I can’t prove that, of course, I can’t prove any of this. It is a matter of belief, of faith.  And I have absolutely no idea why it has to be this way. What I do know is that there’s a something in the human spirit which turns and embraces sacrifice. The early Christian martyrs certainly suffered – just to recap, thank you, Tacitus, from the top:

“Mockery of every sort was added to their deaths, Covered with the skins of beasts, they were torn by dogs and perished, or were nailed to crosses, or were doomed to the flames and burnt, to serve as a nightly illumination, when daylight had expired.”

Yet it’s Nero who is reviled today, as the idiot who fiddled while Rome burned.  And all those people in the past who were willing to be torn by dogs and perish, nailed to crosses, covered with the skins of beasts, and all that stuff, are the bedrock on which 2000 years of Christianity has been built.

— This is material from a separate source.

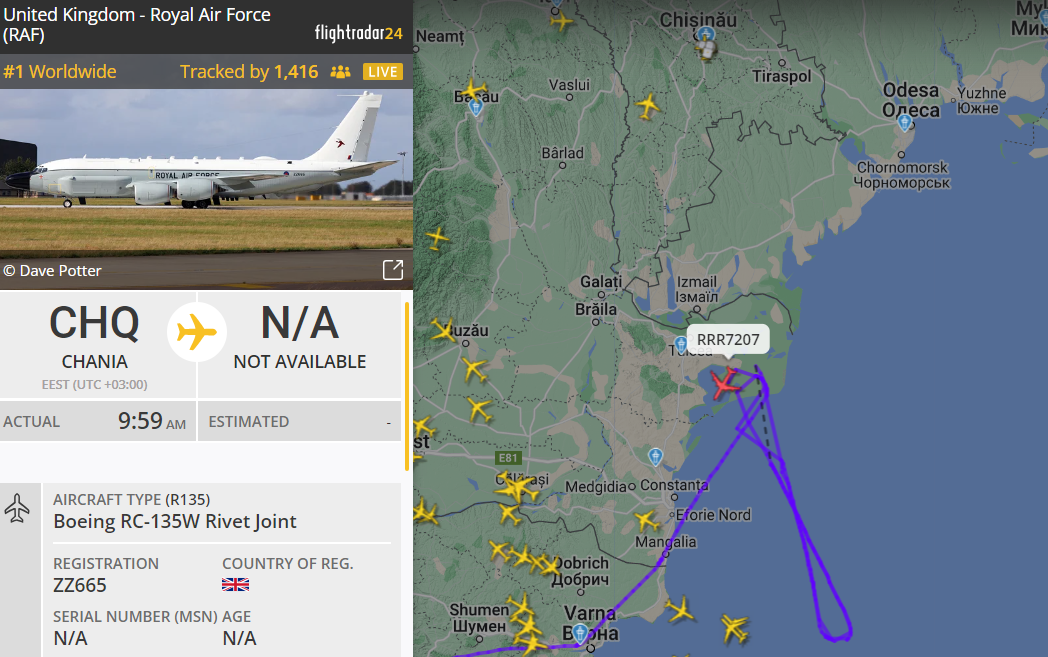Select the airport pin near Constanta
1048x657 pixels.
click(656, 456)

Organised religion gets a bad press, not least from me. For a start, I can’t be doing with a one-size-fits-all morality. Some people (mainly followers of Richard Dawkins) would like to subject all Christians to the equivalent of Nero’s tortures today. I don’t blame them. In fact, there are some Christians I’d quite like to see covered with the skins of beasts and fed to the lions, for giving the rest of them a bad name (are you listening, Westboro Baptist Church?)

But for all the evil, intentional and unintentional, that it’s done, Christianity has also done good.  I don’t want to get into some sort of crude “scales of justice” type of argument here, with a hundred child-molesting priests on the one hand versus one Dietrich Bonhoeffer on the other, but there is something, something in the human nature which, when nurtured by devotion, tends towards the lost state of the divine.  In this case, by devotion to Christ.  That last paragraph, it may surprise you, took over twenty minutes to write and re-write, and I still feel I haven’t nailed it.  As Eliot says, I had the experience, but missed the meaning.

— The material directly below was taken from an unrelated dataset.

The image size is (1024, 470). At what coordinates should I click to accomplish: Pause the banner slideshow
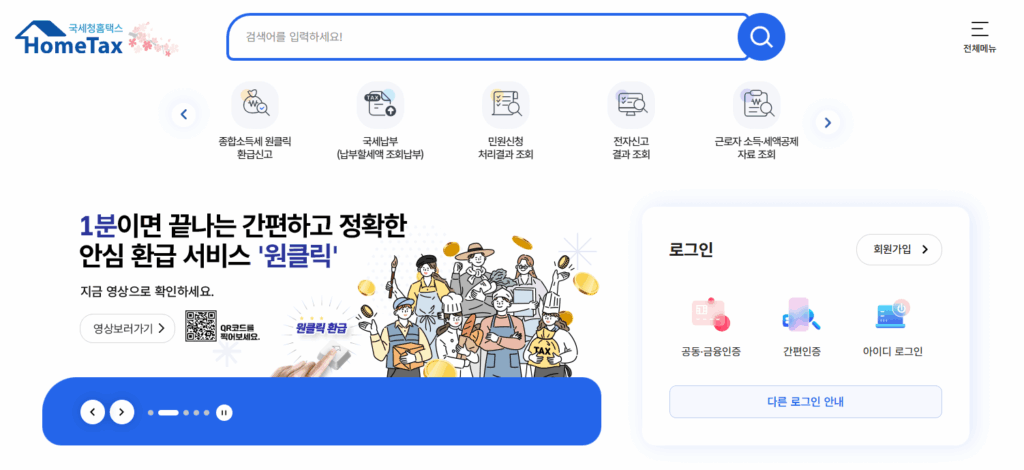tap(224, 413)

So if you come to me and you way, what is the meaning of Easter Sunday, what is the meaning of the Easter story, all I can say is, it means that, at the point where things look worst, when – for instance -  your garden has been battered with winter storms and them dumped on by snow and ice, when your daffodils are flattened, or your sheep are lost in snowdrifts, at the point where your heroes have all died in battle and are lying cold in their tombs, and you feel like the last survivor on the battlefield, picking through the corpses of your comrades; at the point where you wake up in the dark before dawn, and you feel cold, hungry and bereft; at the point where you think life’s done its absolute worst and then some bastard goes and pulls the rug even from under that, there will come a day of renewal, of resurrection, when the sun rises, the snow melts, the stone rolls away, the garden blooms again, and light and justice and goodness will be restored, and darkness will vanish into fleeing shadows.

The night is long, but day is longer still; no matter what you’ve lost, be it a home, a love, a friend. Pharaoh’s armies got drownded. And all shall be well, and all manner of things shall be well.  Happy Easter, everyone.